Énoncé de l'exercice.
S'il vous plaît, relevez toutes les années écrites en chiffres dans l'article sur Joe Biden et la Chine, chacune une seule fois et dans leur ordre d'apparition.

C’est le dossier international prioritaire du Président-élu, qui est d’accord avec Trump pour une ligne plus dure vis-à-vis de Pékin, mais veut tenter une autre approche. Quelle chance de succès ?

Joe Biden connait bien la Chine et son Président, Xi Jinping, avec lequel il a établi des relations directes lorsqu’ils étaient tous deux vice-Présidents, puis, comme ici à Pékin en 2013, lorsque Xi est devenu numéro un chinois. La relation risque d’
Joe Biden connait bien la Chine et son Président, Xi Jinping, avec lequel il a établi des relations directes lorsqu’ils étaient tous deux vice-Présidents, puis, comme ici à Pékin en 2013, lorsque Xi est devenu numéro un chinois. La relation risque d’ © AFP / LINTAO ZHANG / POOL / AFP

C’est désormais l’enjeu numéro un pour tout nouveau président des États-Unis : définir sa « politique chinoise », car la relation sino-américaine est en train de structurer les rapports internationaux au XXI° siècle.

Pékin n’a toujours pas officiellement réagi à la victoire de Joe Biden, certainement pas pour ménager la susceptibilité de Donald Trump ; mais parce que les relations entre les deux géants sont devenues tellement conflictuelles qu’il vaut mieux prendre son temps.

Joe Biden a un avantage sur Donald Trump, il connait la Chine depuis longtemps, son premier séjour remonte à 1979, comme jeune sénateur alors que les deux pays venaient d’établir des relations diplomatiques. Plus tard, comme vice-président, Barack Obama lui avait demandé de tester et de développer des relations avec Xi Jinping, discret numéro deux qui s’apprêtait à devenir numéro un chinois en 2012.

Biden a déclaré publiquement que c’était à ses yeux la relation la plus importante des États-Unis ; ce qui ne signifie pas qu’il sera plus « soft » sur la Chine comme l’en a accusé Donald Trump.

Dans un texte remarqué à la revue « Foreign Affairs », en mars dernier, Joe Biden reconnaît qu’il faut « durcir le ton » vis-à-vis de la Chine, sans doute la seule concession faite à une initiative de Donald Trump.

Données fournies.
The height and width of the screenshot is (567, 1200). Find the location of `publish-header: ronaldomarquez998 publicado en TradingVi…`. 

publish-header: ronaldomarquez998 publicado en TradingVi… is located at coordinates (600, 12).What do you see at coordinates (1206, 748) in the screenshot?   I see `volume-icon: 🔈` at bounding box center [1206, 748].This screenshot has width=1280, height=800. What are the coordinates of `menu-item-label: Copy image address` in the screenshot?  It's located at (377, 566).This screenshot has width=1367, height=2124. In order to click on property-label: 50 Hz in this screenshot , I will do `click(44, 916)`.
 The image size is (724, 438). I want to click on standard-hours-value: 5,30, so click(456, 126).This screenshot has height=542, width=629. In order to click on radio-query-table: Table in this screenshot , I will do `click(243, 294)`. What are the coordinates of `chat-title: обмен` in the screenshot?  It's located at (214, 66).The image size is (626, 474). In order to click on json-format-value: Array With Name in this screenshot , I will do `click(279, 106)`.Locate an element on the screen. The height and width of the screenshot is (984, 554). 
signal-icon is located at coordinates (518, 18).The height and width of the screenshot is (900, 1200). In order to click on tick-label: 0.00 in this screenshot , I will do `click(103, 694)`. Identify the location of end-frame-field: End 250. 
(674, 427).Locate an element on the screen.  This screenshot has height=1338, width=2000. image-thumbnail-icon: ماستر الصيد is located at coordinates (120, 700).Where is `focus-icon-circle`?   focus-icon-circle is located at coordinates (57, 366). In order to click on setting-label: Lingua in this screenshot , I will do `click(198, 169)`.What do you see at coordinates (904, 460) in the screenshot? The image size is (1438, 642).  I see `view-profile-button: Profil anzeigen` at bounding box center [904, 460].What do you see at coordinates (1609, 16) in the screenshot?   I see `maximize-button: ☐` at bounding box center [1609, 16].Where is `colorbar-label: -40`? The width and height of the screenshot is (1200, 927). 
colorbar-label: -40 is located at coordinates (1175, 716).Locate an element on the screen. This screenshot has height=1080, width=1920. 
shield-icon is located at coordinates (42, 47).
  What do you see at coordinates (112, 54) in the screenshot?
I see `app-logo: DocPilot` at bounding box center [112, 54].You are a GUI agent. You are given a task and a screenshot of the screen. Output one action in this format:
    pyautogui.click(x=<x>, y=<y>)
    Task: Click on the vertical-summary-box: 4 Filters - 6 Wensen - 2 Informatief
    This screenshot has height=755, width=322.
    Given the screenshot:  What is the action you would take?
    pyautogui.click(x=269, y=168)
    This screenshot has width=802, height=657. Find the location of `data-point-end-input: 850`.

Tâche réalisée.
2013, 1979, 2012